Texto fornecido:
+++++

Joaquín “El Chapo” Guzmán Foi Capturado No México: O Que Você Precisa Saber

Foto: Bloomberg via Getty Images. Esta história é da VICE News, nosso novo site de notícias. Assista mais e se inscreva no canal em vicenews.com.

“Sou um fazendeiro.”

Videos by VICE

Foi o que Joaquín “El Chapo” Guzmán disse quando a imprensa perguntou o que ele fazia para viver em 10 de junho de 1993, quando foi preso e extraditado para o México depois de anos fugindo. De certa maneira, essas foram as palavras mais honestas pronunciadas na história da bizarra e sangrenta guerra às drogas no país.

Guzmán era mesmo um “fazendeiro”. As plantações de papoula e maconha sob seu controle eram a base de um império multibilionário de tráfico transnacional, e que, por fim, o tornariam um dos homens mais ricos e procurados do mundo.

Ele foi sentenciado a 20 anos de cadeia numa prisão de segurança máxima, mas conseguiu escapar em 2001, igual a um desenho animado, dentro de um carrinho de lavanderia. Guzmán expandiu seu alcance traficando maconha, heroína e cocaína para os Estados Unidos, Europa e Austrália. Ele supostamente exerce controle sobre a maior parte do oeste do México, regiões da Guatemala e portos de tráfico na África Oriental. Mesmo que seu apelido signifique “baixinho”, não há nada diminutivo na presença de El Chapo no mundo das drogas ilícitas. A Forbes sempre o aponta como uma das pessoas mais ricas e “poderosas” do mundo.

A próspera vida de fugitivo de Guzmán chegou ao fim na manhã de sábado, depois de uma caçada épica de 13 anos que deixou um rastro de sangue e tragédia enquanto o Sinaloa, seu cartel, enfrentava, de forma implacável, as forças de segurança do México de um lado e os cartéis rivais do outro.

Um pouco antes das sete da manhã, as autoridades mexicanas capturaram Guzmán num apartamento com vista para o Pacífico na cidade resort de Mazatlán, Sinaloa. Nenhum tiro foi disparado na batida, assistida pelo DEA, pelos federais e pela agência de imigração dos Estados Unidos.

+++++

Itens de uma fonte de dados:
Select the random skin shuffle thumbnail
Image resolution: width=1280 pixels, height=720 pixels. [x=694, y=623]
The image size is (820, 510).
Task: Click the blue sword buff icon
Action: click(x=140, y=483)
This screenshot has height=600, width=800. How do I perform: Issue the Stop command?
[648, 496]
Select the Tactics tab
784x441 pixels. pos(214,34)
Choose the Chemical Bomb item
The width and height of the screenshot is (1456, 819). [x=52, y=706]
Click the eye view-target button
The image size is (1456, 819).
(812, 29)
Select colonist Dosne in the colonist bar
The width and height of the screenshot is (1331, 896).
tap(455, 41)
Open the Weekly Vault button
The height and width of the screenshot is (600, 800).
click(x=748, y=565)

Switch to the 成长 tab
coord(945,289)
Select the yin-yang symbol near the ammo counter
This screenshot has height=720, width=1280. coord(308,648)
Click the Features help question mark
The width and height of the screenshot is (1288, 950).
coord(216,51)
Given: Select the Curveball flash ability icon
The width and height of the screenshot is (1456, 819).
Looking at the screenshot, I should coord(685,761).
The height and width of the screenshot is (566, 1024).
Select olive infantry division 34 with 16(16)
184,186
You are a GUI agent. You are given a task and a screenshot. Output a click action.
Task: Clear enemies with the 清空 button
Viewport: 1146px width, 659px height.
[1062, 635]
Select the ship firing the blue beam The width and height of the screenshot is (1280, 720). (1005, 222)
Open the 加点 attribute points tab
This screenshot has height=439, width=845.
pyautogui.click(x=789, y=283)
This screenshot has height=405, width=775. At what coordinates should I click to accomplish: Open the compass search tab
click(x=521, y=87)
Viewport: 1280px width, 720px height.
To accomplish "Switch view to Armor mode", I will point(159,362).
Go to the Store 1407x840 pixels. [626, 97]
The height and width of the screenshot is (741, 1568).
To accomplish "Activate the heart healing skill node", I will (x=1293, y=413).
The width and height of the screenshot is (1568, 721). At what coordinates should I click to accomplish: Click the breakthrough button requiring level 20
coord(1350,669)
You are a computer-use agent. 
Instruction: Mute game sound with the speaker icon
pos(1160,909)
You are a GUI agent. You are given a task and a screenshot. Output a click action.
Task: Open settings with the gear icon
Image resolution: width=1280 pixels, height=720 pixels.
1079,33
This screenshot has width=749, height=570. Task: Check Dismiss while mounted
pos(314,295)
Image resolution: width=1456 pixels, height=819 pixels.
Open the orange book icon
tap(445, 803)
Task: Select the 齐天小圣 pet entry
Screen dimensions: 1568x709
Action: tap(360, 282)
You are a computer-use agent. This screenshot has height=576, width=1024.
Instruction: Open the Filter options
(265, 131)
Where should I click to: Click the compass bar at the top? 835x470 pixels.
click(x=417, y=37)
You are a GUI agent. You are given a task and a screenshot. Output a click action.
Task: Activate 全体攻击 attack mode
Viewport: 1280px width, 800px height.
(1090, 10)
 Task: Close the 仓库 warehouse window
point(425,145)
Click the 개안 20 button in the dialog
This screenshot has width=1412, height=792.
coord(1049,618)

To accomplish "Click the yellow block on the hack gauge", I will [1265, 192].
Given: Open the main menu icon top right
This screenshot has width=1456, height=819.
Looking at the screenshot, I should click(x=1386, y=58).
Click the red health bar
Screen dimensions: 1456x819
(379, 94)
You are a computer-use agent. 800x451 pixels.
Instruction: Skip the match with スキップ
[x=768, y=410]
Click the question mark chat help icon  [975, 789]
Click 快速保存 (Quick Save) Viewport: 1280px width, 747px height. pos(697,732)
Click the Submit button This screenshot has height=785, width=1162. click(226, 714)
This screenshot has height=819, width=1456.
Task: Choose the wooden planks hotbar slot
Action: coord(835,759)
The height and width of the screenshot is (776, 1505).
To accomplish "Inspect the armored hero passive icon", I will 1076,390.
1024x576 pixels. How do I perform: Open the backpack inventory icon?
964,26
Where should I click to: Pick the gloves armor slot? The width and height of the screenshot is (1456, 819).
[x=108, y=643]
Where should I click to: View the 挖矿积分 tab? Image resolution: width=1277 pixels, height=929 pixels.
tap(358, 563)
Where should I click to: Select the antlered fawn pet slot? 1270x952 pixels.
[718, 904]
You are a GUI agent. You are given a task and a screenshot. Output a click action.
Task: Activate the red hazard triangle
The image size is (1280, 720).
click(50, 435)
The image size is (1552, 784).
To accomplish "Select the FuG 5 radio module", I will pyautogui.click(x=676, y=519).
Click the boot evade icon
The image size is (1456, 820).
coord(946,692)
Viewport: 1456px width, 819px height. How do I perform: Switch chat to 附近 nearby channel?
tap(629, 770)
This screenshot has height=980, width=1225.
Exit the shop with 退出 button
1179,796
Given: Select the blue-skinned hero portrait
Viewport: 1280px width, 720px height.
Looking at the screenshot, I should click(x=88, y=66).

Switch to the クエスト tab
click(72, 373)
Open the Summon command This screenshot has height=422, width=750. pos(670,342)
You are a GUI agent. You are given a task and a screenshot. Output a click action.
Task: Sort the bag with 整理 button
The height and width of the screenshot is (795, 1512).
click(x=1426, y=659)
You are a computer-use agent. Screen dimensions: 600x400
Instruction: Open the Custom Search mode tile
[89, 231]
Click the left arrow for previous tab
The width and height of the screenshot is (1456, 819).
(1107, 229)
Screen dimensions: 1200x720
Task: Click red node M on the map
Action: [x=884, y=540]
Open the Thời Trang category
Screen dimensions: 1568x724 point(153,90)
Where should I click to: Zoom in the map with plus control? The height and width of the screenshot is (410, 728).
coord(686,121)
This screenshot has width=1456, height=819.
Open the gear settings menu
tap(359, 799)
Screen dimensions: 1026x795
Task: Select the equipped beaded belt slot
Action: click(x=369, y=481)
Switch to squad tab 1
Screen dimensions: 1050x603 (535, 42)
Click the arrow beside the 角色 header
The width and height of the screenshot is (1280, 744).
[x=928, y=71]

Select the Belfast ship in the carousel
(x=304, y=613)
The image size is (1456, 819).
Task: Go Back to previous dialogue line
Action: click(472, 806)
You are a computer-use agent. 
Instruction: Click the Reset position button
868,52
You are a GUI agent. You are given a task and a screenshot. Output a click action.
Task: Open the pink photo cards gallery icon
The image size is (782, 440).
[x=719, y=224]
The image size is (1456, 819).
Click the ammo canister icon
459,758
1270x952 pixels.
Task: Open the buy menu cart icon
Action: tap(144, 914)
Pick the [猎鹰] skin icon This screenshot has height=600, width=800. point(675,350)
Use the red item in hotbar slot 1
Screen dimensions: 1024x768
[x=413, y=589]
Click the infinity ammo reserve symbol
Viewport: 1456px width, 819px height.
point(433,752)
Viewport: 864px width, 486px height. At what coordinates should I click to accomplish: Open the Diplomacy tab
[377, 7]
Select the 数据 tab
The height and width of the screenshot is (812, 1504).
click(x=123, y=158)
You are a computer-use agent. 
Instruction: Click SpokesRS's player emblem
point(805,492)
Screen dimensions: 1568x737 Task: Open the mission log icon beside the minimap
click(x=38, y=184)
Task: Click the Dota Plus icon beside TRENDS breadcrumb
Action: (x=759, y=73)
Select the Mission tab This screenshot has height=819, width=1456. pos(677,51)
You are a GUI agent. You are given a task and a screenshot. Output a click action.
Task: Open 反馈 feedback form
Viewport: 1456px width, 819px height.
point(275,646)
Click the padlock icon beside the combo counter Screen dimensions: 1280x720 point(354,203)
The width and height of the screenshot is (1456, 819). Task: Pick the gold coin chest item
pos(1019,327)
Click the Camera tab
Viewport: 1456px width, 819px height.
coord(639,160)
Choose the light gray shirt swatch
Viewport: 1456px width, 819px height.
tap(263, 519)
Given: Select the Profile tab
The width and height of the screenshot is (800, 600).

+++++

Instrução 1:
Responda com base na reportagem sobre a captura de El Chapo:
(a) Em que data Guzmán disse à imprensa que era fazendeiro?
(b) Dentro de que objeto ele escapou da prisão em 2001?
(c) Em que cidade as autoridades mexicanas o capturaram?
Instrução 2: Reescreva o trecho da reportagem sobre a captura de El Chapo que vai de "Um pouco antes" até "dos Estados Unidos.", trocando "apartamento" por "hotel".
As linhas não têm nenhum papel nisto.

Resposta completa 1:
(a) Em 10 de junho de 1993.
(b) Dentro de um carrinho de lavanderia.
(c) Em Mazatlán, Sinaloa.

Resposta completa 2:
Um pouco antes das sete da manhã, as autoridades mexicanas capturaram Guzmán num hotel com vista para o Pacífico na cidade resort de Mazatlán, Sinaloa. Nenhum tiro foi disparado na batida, assistida pelo DEA, pelos federais e pela agência de imigração dos Estados Unidos.